# Smoking a partially frozen bone in pork butt...need pointers



## billski7 (Aug 25, 2017)

15 lbs although I think it is probably two 7.5 lb shoulders because it's still in the shrink wrap. Short notice to smoke it for the fight Saturday night. I have it soaking in cold water at the moment to help thaw, but nervous that if I don't get it on the smoker in the next few hrs, it won't be ready. I'd like to inject it once I get it thawed enough. Using a Cajun Injector electric POS. Any advice is welcomed.


----------



## bigpapi1869 (Sep 2, 2017)

Well, I'm too late to help, but maybe someone else has the same question. I wouldn't put it on the smoker unless you're sure it's thawed all the way. The big issue would be safety. If it's still frozen, even a little bit, it will spend too much time at temps perfect for bacteria growth. And because the cure won't penetrate the frozen part, that's dangerous.

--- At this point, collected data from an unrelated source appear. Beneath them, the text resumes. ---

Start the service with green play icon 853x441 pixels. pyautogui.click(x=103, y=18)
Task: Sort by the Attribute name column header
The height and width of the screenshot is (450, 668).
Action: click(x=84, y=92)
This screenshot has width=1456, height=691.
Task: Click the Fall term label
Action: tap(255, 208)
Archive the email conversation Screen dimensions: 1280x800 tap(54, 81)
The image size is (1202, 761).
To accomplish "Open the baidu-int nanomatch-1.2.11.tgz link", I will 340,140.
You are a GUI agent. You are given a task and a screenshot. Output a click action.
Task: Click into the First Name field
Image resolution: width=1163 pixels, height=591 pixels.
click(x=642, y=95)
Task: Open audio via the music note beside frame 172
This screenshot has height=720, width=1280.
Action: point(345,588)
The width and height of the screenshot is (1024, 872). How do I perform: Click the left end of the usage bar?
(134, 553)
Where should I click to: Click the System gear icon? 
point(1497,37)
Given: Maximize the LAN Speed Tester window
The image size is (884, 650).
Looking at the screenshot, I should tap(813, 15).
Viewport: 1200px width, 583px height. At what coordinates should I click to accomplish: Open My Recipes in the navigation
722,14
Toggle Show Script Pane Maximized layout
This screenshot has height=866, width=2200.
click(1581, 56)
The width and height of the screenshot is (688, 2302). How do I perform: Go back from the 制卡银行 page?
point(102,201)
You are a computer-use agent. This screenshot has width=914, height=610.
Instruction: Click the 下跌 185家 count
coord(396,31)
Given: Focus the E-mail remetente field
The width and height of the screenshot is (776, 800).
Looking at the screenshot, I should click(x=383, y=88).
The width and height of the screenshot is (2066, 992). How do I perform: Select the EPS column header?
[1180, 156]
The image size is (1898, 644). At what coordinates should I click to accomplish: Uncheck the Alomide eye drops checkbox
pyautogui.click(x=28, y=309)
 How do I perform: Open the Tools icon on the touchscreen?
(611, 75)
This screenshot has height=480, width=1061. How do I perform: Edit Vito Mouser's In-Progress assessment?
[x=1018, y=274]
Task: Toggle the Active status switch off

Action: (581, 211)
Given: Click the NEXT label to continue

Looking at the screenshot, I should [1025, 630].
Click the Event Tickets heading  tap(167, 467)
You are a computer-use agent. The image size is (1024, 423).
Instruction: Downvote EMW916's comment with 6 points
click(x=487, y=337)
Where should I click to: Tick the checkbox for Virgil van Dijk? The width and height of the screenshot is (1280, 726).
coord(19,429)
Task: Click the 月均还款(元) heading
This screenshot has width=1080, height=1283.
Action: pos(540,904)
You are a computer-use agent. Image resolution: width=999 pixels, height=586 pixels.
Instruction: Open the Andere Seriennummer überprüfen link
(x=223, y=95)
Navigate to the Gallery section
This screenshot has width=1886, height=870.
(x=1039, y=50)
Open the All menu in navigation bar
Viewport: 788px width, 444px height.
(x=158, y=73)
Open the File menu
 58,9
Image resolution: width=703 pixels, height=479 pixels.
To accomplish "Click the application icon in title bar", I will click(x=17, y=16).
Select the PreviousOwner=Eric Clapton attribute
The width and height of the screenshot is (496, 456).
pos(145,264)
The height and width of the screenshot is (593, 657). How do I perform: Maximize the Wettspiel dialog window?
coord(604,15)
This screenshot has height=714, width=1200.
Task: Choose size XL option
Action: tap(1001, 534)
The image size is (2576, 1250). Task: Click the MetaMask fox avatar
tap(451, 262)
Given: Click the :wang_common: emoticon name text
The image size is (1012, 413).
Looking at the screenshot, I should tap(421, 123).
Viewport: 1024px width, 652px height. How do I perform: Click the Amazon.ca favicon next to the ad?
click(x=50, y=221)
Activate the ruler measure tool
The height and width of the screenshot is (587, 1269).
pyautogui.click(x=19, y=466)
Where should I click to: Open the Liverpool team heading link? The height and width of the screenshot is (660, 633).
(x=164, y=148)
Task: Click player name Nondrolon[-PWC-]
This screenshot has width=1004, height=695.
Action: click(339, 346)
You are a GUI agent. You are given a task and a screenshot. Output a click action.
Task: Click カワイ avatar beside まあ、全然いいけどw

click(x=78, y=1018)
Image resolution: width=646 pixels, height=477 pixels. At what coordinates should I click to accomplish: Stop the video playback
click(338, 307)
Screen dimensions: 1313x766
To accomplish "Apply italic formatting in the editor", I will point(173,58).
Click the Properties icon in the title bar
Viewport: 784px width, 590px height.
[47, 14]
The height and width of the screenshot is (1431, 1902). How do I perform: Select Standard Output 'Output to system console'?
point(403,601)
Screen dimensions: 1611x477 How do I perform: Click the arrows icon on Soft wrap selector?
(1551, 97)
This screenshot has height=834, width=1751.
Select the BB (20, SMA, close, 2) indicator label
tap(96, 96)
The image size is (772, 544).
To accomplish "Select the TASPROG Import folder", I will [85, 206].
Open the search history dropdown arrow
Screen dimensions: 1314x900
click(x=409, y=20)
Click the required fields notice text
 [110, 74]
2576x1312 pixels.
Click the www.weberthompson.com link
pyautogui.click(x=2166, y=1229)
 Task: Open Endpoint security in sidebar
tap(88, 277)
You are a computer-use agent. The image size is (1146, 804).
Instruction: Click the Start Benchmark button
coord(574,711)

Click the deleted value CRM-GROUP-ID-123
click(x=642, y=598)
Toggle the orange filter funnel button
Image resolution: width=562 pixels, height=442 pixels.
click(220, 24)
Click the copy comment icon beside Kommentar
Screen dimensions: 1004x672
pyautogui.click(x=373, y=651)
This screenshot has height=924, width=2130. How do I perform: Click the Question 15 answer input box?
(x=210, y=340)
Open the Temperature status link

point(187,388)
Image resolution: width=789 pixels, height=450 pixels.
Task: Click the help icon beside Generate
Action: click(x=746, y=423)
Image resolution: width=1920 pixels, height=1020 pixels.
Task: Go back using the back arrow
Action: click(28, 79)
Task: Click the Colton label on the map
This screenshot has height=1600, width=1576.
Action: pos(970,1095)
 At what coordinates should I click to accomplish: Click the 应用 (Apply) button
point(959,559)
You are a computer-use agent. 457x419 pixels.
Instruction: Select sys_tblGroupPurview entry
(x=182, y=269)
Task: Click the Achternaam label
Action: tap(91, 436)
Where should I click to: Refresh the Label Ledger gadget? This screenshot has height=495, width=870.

Soaking in water isn't as useful as you'd think, because the water slowly equalizes temperature with whatever is in it. Then you lose thawing power. Use running water to thaw faster, but only if you know it can be thawed within three hours, again a safety thing. And then get it in brine, inject it, rub it, whatever your cure method is.

Again, sorry this is too late for the fight, but hopefully it helps someone else.


----------